DATA: Begin

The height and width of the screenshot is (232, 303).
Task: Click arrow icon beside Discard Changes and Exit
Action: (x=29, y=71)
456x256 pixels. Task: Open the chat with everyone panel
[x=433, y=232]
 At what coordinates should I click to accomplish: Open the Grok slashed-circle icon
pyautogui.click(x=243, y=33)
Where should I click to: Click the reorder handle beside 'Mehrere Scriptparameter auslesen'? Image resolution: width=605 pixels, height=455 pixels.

DATA: End
DATA: Begin

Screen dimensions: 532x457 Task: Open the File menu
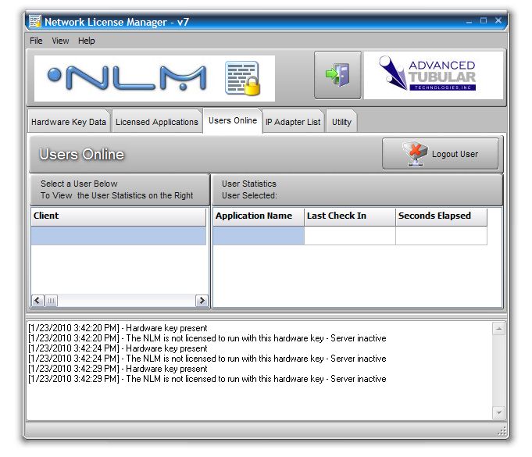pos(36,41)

DATA: End
DATA: Begin

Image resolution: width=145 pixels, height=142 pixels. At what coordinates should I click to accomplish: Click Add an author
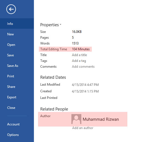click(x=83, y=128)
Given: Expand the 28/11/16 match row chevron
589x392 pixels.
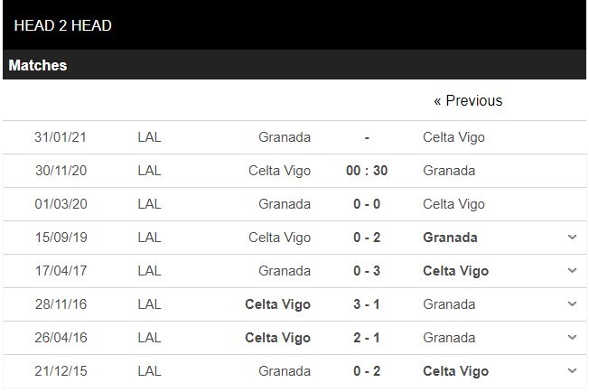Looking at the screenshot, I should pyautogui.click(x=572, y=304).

DATA: End

PROBLEM DETAILS:
Copy out the lines above from the line containing "Image resolution: width=145" through the line containing "Given: Expand the 28/11/16 match row chevron", exactly, and keep the pictures out.

ANSWER:
Image resolution: width=145 pixels, height=142 pixels. At what coordinates should I click to accomplish: Click Add an author
click(x=83, y=128)
Given: Expand the 28/11/16 match row chevron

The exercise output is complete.